__What to work on__: Lines in the following data that contain the string "computer" are to be counted. Report only their number.

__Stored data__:

====

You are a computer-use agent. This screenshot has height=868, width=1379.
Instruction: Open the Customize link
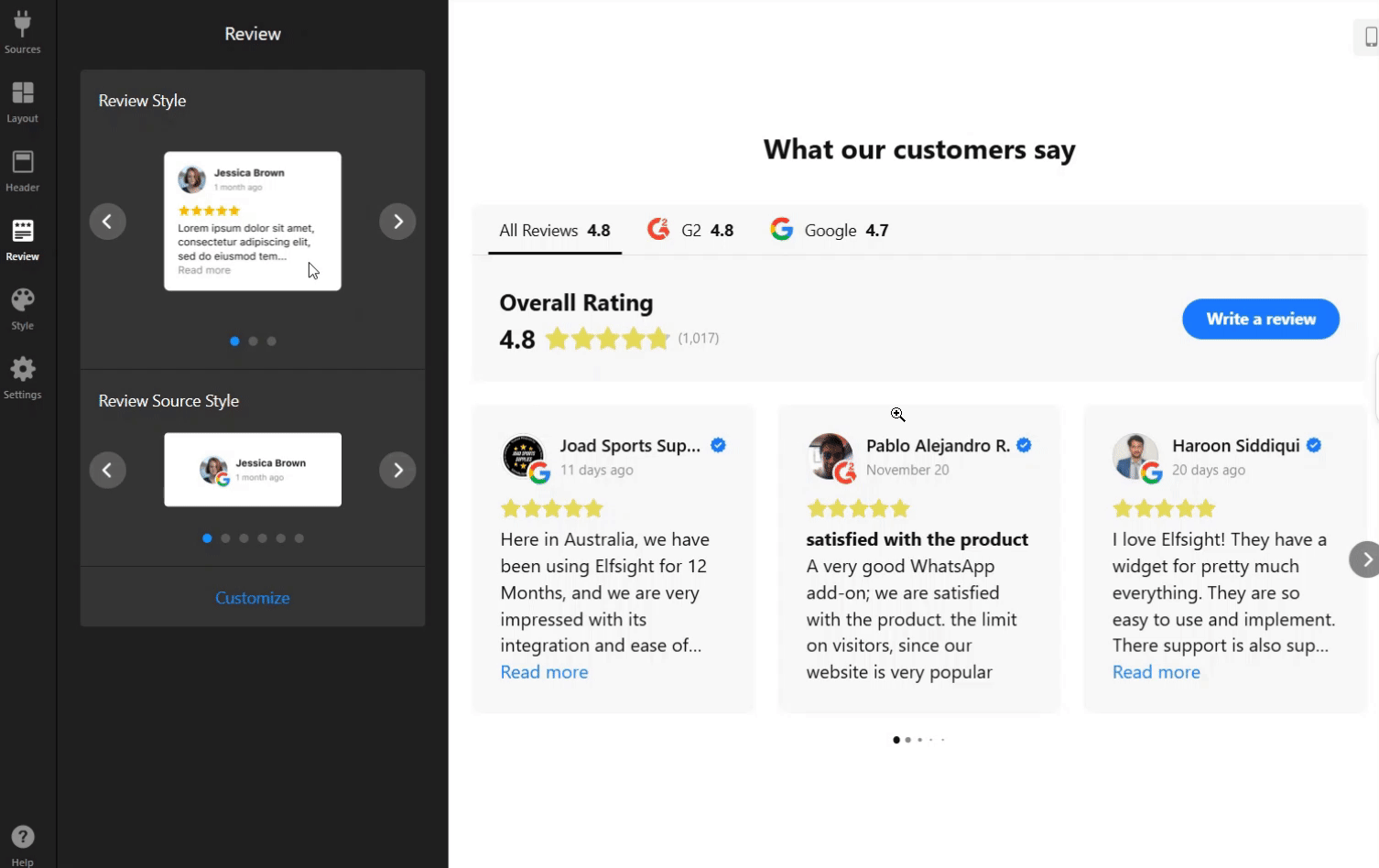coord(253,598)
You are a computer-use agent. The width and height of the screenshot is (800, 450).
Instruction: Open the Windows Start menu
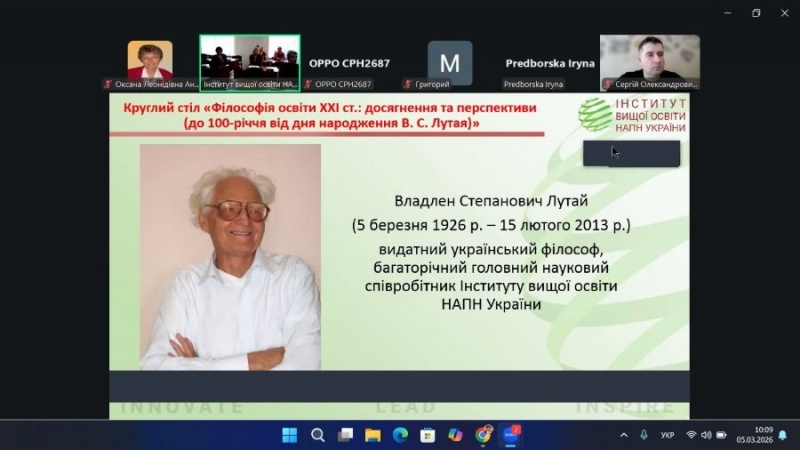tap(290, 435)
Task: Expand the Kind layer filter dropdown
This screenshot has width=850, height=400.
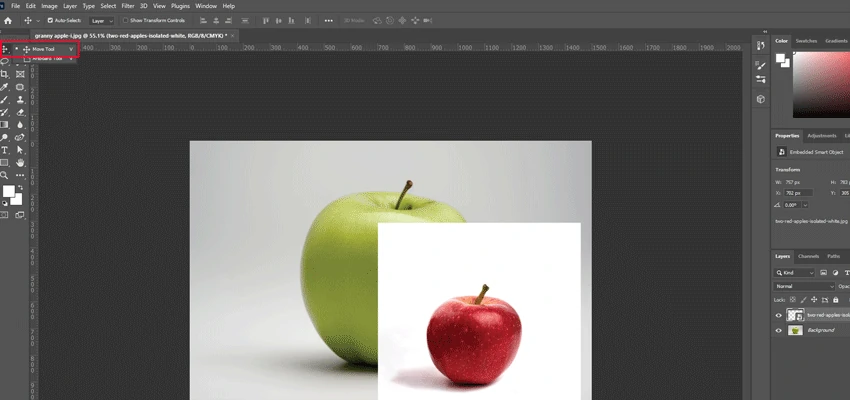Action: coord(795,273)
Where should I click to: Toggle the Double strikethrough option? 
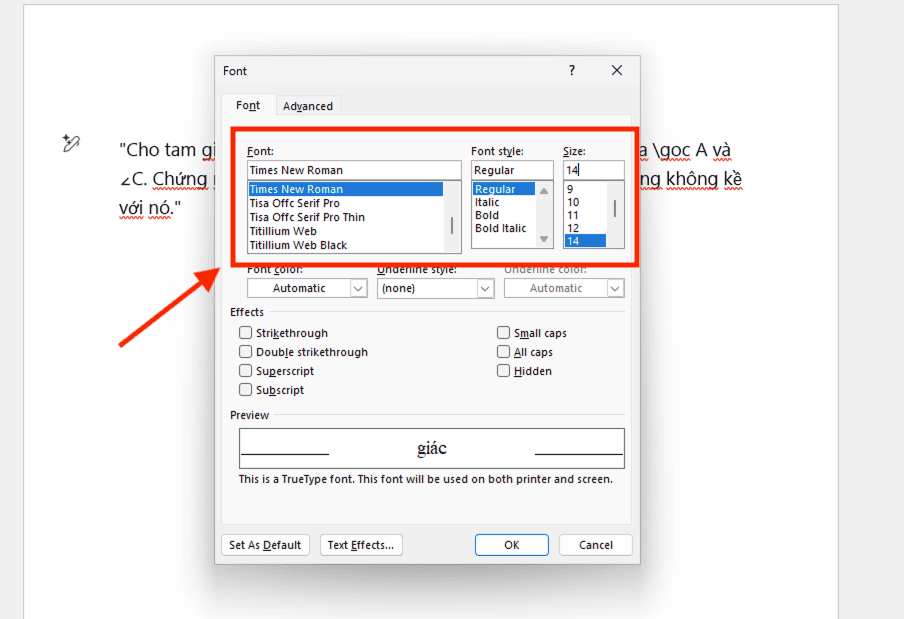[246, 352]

====

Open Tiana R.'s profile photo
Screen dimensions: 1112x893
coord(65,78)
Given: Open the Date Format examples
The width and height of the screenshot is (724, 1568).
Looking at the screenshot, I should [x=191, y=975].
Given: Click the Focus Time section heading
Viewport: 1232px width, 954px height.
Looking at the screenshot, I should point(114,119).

====

__Response area__: 2